■ **DESCRIPTION OF THE TASK**: Please rewrite the data below, changing "image size" to "image dimensions" and keeping everything else the same. Leave out the pictures.

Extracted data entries

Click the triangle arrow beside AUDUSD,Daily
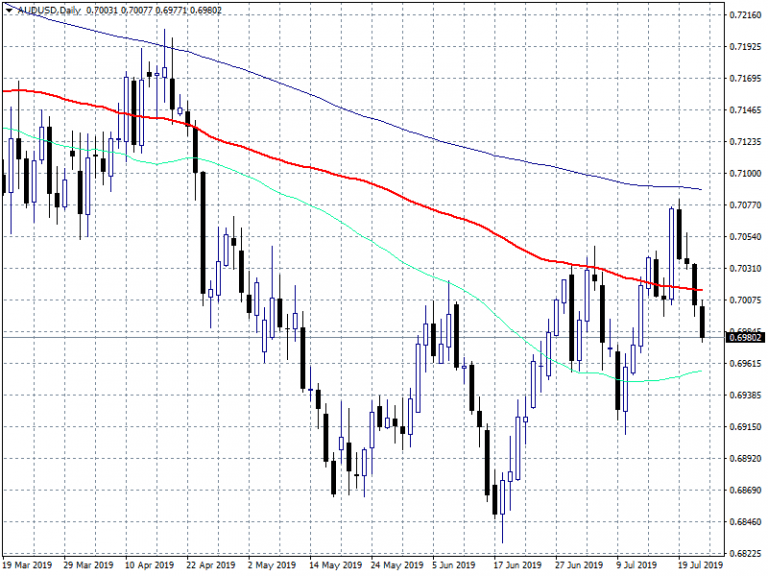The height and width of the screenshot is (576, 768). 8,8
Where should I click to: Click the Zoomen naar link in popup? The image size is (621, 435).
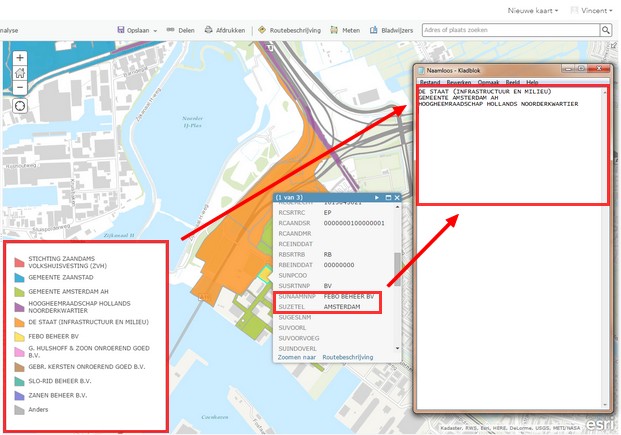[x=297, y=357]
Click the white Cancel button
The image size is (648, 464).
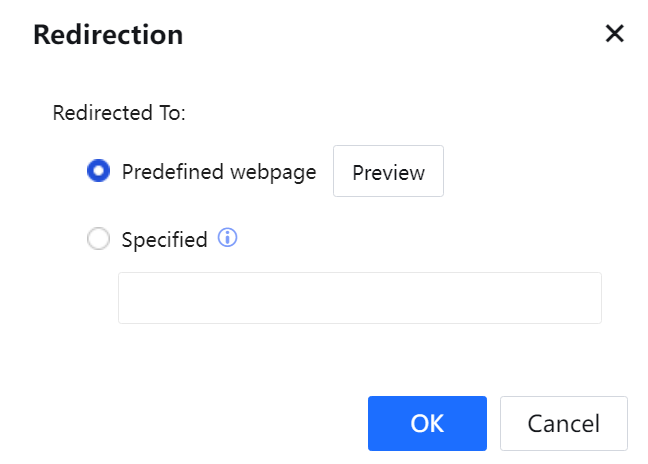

■ **ANSWER TO THE PROBLEM**:
Click the triangle arrow beside AUDUSD,Daily
The height and width of the screenshot is (576, 768). 8,8
Where should I click to: Click the Zoomen naar link in popup? The image dimensions is (621, 435).
[x=297, y=357]
Click the white Cancel button
The image dimensions is (648, 464).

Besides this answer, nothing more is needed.